Dir: Billy Bob Thornton. US. 2000. 117 mins.

Prod co: Miramax Films, Columbia Pictures. US dist: Miramax Films. Int'l dist: Columbia TriStar. Exec prods: Sally Menke, Jonathan Gordon. Prods: Billy Bob Thornton, Robert Salerno. Scr: Ted Tally, based on the novel by Cormac McCarthy. DoP: Barry Markowitz. Prod des: Clark Hunter. Ed: Sally Menke. Mus: Marty Stuart. Main cast: Matt Damon, Henry Thomas, Lucas Black, Penelope Cruz, Ruben Blades, Miriam Colon, Bruce Dern, Robert Patrick, Sam Shepard.

Cormac McCarthy's great poem of a novel gets a workmanlike screen treatment from director Billy Bob Thornton and screenwriter Ted Tally. Much has been written about Thornton's four hour cut which no doubt attempted to evoke McCarthy's dreamy epic prose rather than rushing through the story as this cut does, but for now this cut is all we have and it's disappointing.

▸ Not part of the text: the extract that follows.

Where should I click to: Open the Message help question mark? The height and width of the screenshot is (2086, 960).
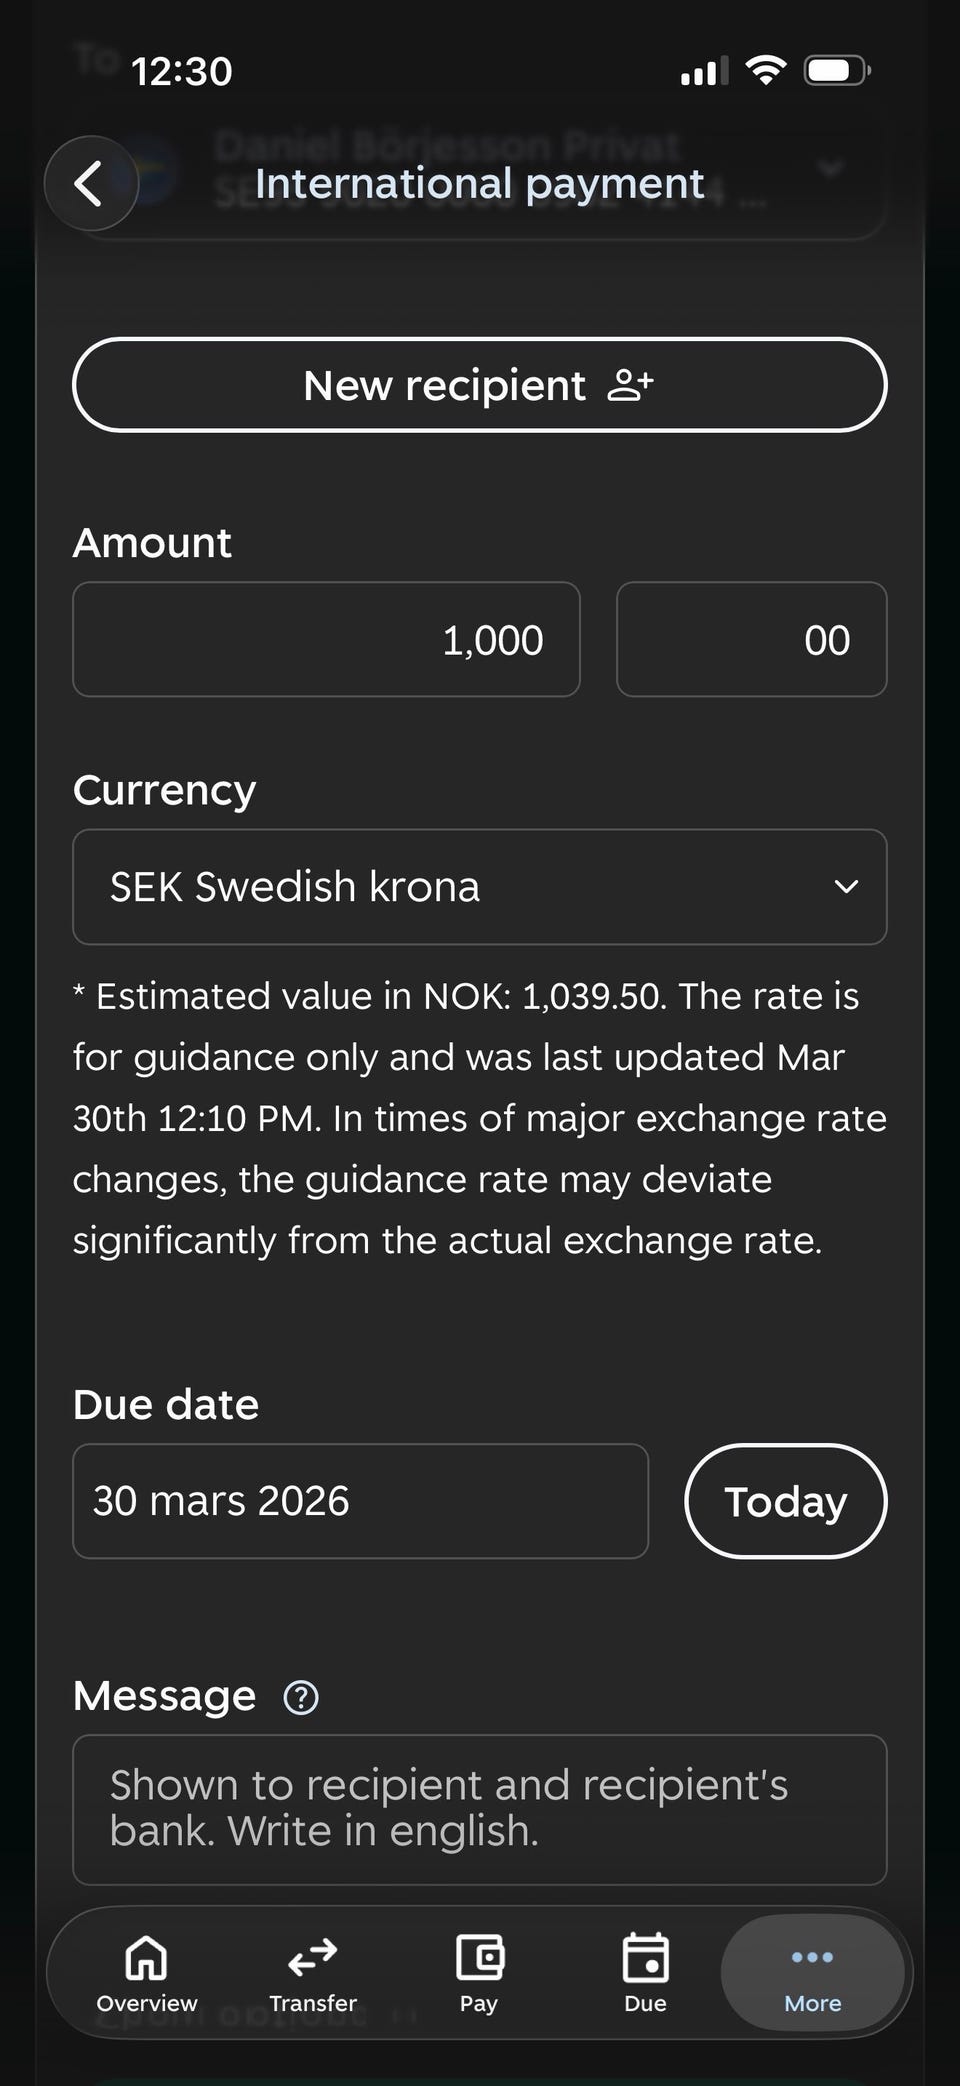(x=301, y=1697)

Box office response will be brighter in the domestic market than internationally where the notion of the Old West is of little interest. But even domestically it will struggle to compete against top quality competition for adult ticket-buyers and mainstream holiday fare for all the family.

Set in 1949, the film tells of two young Texans - John Grady Cole (Damon) and Lacey Rawlins (Thomas) - who take off one day in search of the cowboy life south of the border. On the way there, they hook up with a teenage runaway Jimmy Blevins (Black) who leads them into trouble over a stolen horse. Leaving him behind, they find work breaking in wild horses at an old hacienda in Mexico and win the favour of its wealthy owner (Blades). But when Cole falls in love with the owner's daughter (Cruz), he enters a realm of danger which sees him and Rawlins fighting for their lives in a local prison.

Damon is appealing, if not entirely convincing, as the naive, good-hearted Cole, although both he and Thomas are upstaged by Lucas Black - in a possibly award-winning turn as the scoundrel Blevins. Straight-talking, full of bluster and doomed not to last long in the lawless west, Black makes a big impression in a small role.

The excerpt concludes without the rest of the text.